Continue the GraphScope tutorial on building vertices from where it stops.

**Selection**
-- START --

We will use files in `ldbc_sample` through this tutorial. You can get the files in [here](https://github.com/GraphScope/gstest/tree/master/ldbc_sample). Here in this tutorial, we have already download it to local in the previous step.

And you can inspect the graph schema by using ``print(graph.schema)``.


### Build Vertex

We can add a kind of vertices to graph, it has the following parameters:

#### vertices

A loader for data source, which can be a file location, or a numpy, etc.

A simple example:

In [None]:
graph = graphscope.g()
graph = graph.add_vertices(Loader('~/.graphscope/datasets/ldbc_sample/person_0_0.csv', delimiter='|'))

It will read data from the the location `~/.graphscope/datasets/ldbc_sample/person_0_0.csv`, and create a vertex label default to ``_``, use the first column as ID, and other columns are used as properties, both the names and data types of properties will be deduced.

#### label

The label name of the vertex, default to ``_``.

-- END --

**Material provided**

-- START --

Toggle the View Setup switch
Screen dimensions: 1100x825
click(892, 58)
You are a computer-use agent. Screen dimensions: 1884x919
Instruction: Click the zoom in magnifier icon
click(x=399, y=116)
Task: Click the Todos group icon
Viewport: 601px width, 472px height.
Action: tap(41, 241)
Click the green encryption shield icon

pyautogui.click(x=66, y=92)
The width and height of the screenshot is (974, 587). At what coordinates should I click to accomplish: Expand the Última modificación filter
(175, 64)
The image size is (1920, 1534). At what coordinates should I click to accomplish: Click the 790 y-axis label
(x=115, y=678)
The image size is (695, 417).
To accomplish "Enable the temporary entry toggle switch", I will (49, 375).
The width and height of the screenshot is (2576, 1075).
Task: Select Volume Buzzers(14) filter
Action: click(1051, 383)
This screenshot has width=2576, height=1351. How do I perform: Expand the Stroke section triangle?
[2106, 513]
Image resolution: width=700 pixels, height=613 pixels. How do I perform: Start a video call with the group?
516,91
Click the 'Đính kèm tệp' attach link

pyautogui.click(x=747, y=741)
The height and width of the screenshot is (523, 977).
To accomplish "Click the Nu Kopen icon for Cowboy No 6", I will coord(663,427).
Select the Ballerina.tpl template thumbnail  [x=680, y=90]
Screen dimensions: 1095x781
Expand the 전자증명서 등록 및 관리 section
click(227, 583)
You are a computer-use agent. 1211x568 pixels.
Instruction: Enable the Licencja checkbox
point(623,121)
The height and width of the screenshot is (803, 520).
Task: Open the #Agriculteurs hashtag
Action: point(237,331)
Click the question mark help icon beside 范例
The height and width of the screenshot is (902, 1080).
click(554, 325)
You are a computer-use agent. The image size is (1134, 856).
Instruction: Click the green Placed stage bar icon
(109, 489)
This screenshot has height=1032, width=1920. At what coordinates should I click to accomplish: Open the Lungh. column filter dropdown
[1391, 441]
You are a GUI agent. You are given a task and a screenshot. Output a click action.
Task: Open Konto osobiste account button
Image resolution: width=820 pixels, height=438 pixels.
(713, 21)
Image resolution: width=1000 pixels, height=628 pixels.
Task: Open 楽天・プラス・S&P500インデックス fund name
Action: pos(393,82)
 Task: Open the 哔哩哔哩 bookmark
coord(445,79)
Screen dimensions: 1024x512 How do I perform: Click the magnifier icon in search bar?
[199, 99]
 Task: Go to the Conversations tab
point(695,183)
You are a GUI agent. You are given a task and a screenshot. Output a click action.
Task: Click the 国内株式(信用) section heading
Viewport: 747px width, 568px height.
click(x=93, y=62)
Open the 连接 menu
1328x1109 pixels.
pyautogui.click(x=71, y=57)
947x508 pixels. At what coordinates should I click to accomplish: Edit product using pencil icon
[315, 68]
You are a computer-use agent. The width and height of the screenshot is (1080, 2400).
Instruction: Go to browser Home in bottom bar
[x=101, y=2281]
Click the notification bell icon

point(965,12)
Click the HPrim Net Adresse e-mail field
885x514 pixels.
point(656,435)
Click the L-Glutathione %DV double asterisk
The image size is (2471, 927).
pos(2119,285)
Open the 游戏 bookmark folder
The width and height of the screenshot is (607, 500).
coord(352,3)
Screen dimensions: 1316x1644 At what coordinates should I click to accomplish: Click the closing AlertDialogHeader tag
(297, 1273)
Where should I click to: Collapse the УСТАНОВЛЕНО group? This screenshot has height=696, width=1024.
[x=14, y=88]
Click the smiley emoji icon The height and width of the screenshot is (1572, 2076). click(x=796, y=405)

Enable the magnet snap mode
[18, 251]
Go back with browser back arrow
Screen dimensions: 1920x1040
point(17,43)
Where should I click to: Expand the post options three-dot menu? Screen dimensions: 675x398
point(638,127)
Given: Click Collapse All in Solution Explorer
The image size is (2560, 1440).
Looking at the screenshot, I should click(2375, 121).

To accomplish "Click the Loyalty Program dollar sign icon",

-- END --

**Final answer**
There can't have two labels with the same name in a Graph, so user need to assign the name when there are two or more vertex labels. It would also have benefits if user could give every label a meaningful name. It could be any valid identifier.

For example:

In [None]:
graph = graphscope.g()
graph = graph.add_vertices(Loader('~/.graphscope/datasets/ldbc_sample/person_0_0.csv', delimiter='|'), label='person')


#### properties

A list of properties, Optional, default to ``None``.

The names should be consistent to the header row of the source data file or column names of pandas DataFrame.  

If equal to ``None`` all columns except the ``vid_field`` column will be treated as properties. If equal to empty list ``[]``, then no properties will be added. Otherwise, only mentioned columns will be loaded.

For example:

In [None]:
# properties will be firstName,lastName,gender,birthday,creationDate,locationIP,browserUsed
graph = graphscope.g()
graph = graph.add_vertices(Loader('~/.graphscope/datasets/ldbc_sample/person_0_0.csv', delimiter='|'), label='person', properties=None)

# properties will be firstName, lastName
graph = graphscope.g()
graph = graph.add_vertices(Loader('~/.graphscope/datasets/ldbc_sample/person_0_0.csv', delimiter='|'), label='person', properties=['firstName', 'lastName'])

# no properties
graph = graphscope.g()
graph = graph.add_vertices(Loader('~/.graphscope/datasets/ldbc_sample/person_0_0.csv', delimiter='|'), label='person', properties=[])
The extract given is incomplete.